Work to be completed: Transcribe each line below verbatim; pictures excluded.

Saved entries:
============
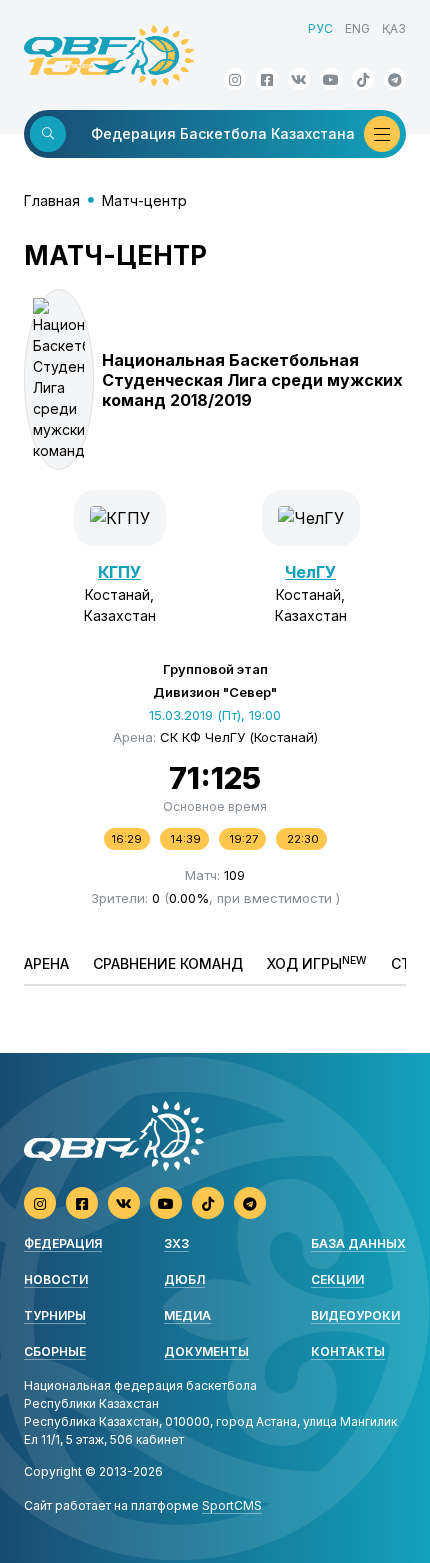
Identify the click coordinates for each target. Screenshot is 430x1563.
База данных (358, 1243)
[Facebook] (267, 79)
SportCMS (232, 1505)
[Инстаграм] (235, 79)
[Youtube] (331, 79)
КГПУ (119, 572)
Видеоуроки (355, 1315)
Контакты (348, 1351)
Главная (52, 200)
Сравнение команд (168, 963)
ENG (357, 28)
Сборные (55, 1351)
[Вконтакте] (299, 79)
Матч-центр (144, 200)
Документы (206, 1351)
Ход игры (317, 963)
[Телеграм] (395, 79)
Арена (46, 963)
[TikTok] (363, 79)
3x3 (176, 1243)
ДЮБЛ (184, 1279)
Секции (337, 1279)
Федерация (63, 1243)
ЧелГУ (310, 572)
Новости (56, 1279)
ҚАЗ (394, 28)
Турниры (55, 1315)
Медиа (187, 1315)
============
Result for this task:
Identify the click coordinates for each target. Screenshot is 430x1563.
База данных (358, 1243)
[Facebook] (267, 79)
SportCMS (232, 1505)
[Инстаграм] (235, 79)
[Youtube] (331, 79)
КГПУ (119, 572)
Видеоуроки (355, 1315)
Контакты (348, 1351)
Главная (52, 200)
Сравнение команд (168, 963)
ENG (357, 28)
Сборные (55, 1351)
[Вконтакте] (299, 79)
Матч-центр (144, 200)
Документы (206, 1351)
Ход игры (317, 963)
[Телеграм] (395, 79)
Арена (46, 963)
[TikTok] (363, 79)
3x3 (176, 1243)
ДЮБЛ (184, 1279)
Секции (337, 1279)
Федерация (63, 1243)
ЧелГУ (310, 572)
Новости (56, 1279)
ҚАЗ (394, 28)
Турниры (55, 1315)
Медиа (187, 1315)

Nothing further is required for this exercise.